Neokeynesiano di formazione, il ministro dell'Economia propone però un modello di imposizione fiscale spostata sui consumi. Una mossa utile a raffreddare lo spread e a calmare i mercati. Prima di giudicarlo, diamogli tempo.



Articolo a cura di Vincenzo Imperatore


Fare il professore di Economia, sebbene esimio, è cosa ben diversa dal fare il ministro dell’Economia. Se ne sta accorgendo Giovanni Tria che durante l’audizione davanti alle commissioni Bilancio di Camera e Senato per illustrare le linee guida del suo mandato ha manifestato qualche incoerenza rispetto al suo pensiero economico, spesso esplicitato quando era ancora un semplice professore.

Il professor Tria forse deve ancora assumere consapevolezza del fatto che è sicuramente il ministro più ascoltato e influente della Repubblica italiana soprattutto da quando, nel 2001, il relativo dicastero è stato istituito a seguito dell'accorpamento del ministero delle Finanze e quello del Tesoro, del Bilancio e della Programmazione economica. Influente perché «svolge le funzioni di indirizzo e di regia della politica economica e finanziaria complessiva dello Stato. In particolare, si occupa della programmazione della politica di bilancio e della progettazione e realizzazione degli interventi in materia di entrate e di spese dello Stato. Inoltre, gestisce il debito pubblico e le partecipazioni azionarie dello Stato». In altri termini gestisce il portafogli (inteso come oggetto-custodia del denaro) della compagine governativa e stabilisce come spendere quel denaro. Ascoltato (ma soprattutto ossequiato e trattato con deferenza) da tutti gli altri ministri perché senza gli stanziamenti di spesa decisi dal Mef i loro dicasteri si ridurrebbero a meri poltronifici.

Evitando quindi qualsiasi dietrologia che possa far gridare al complottismo, è il caso di capire bene quale è il pensiero economico di Giovanni Tria, piuttosto che correre dietro al suo passato da maoista (chi non lo è stato in quegli anni). Il ministro Tria, eccellente curriculum, come economista appartiene alla scuola di pensiero dei neokeynesiani. Si è infatti formato alla Columbia University di New York dove insegnava Edmund Phelps, premio Nobel nel 2006 e uno dei principali fondatori della scuola neokeynesiana.

Neokeynesiano o meno, lasciamo lavorare il mininstro Tria

Cosa significa?
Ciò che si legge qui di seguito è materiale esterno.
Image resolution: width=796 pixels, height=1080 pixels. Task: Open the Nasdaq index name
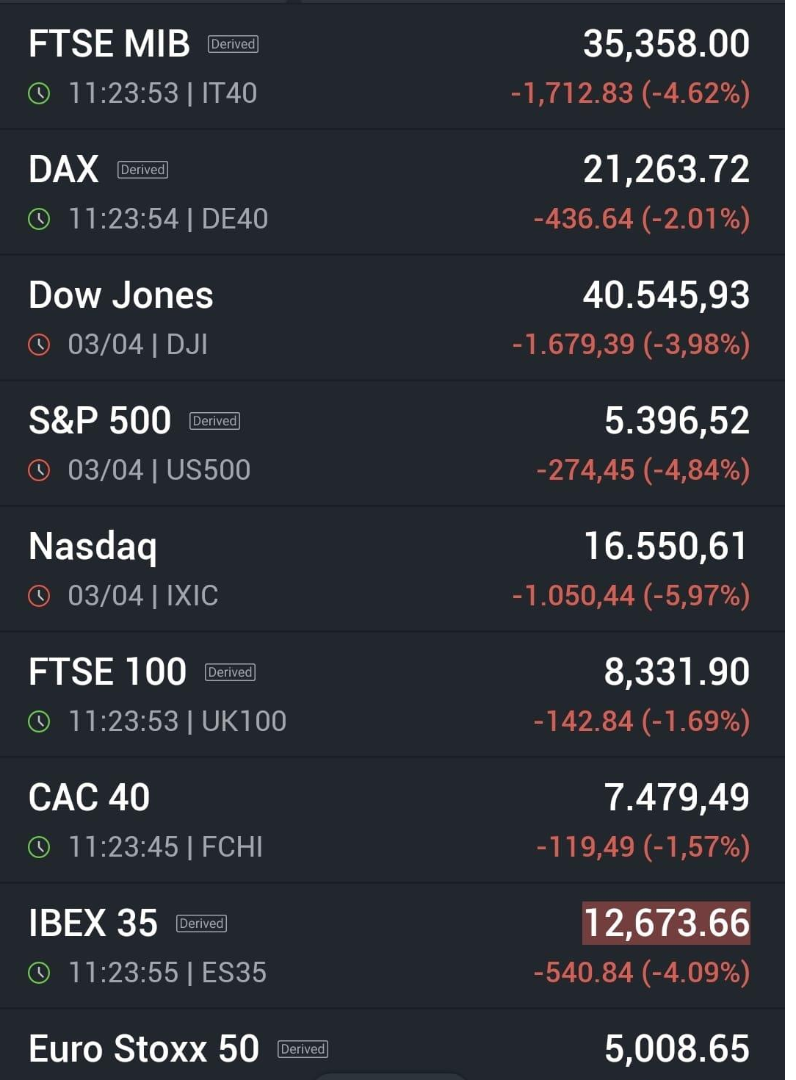pos(93,548)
In economia esistono sostanzialmente due scuole di pensiero: quella liberista e quella keynesiana. Sebbene per molti versi la contrapposizione sia di frequente spiegata in maniera approssimativa, a ogni modo con il termine keynesiano si identifica chi è genericamente favorevole all’intervento diretto dello Stato nell’economia, mentre con il termine liberista si fa riferimento a chi è fondamentalmente ostile a qualsivoglia intervento pubblico nella sfera economica.

La scuola dei neokeynesiani, cui appartiene Tria, tra l'altro declinabile in una miriade di sfumature, rappresenta l’ala più ortodossa nelle scienze economiche e forse più coerente anche con il profilo politico conservatore e di destra del ministro. Sostiene infatti, come i keynesiani, che si può realizzare un equilibrio anche in presenza di disoccupazione perché, in sostanza, è impossibile ridurre gli stipendi in maniera infinita per far tornare competitive le imprese. E quindi, inevitabilemente, per stare sul mercato, occorre ridurre gli organici.
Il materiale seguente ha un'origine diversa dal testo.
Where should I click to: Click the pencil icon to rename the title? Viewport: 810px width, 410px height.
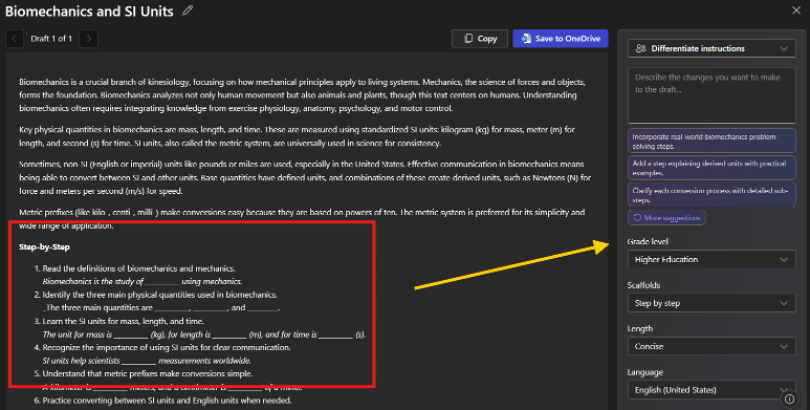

Ma, a differenza dei seguaci del padre della macroeconomia, i neokeynesiani asseriscono che, in un contesto di crescita limitata, la mancanza di investimenti privati può essere compensata (non sostituita completamente) da investimenti pubblici che, dando potere d’acquisto alle famiglie, stimolando il consumo, riaccendendo le prospettive di profitto delle imprese riportano la macchina dell’economia sulla giusta carreggiata. L’intervento dello Stato, quindi, non è una cura per l’economia “malata”, ma una precondizione per l’attività dei privati e, se vogliamo, una garanzia per le libertà collettive e individuali.

Potrebbe sembrare un elemento di incoerenza rispetto all’idea, poco popolare (se non reazionaria), più volte sostenuta dal ministro, di spostare l’imposizione fiscale, in un’Italia a bassissimi o nulli imponibili e ad amplissimi consumi, dalle imposte dirette (Irpef) a quelle indirette (Iva). Quella incoerenza che serve però a stabilizzare i mercati e lo spread. Ora lasciamolo lavorare. Tra qualche mese capiremo.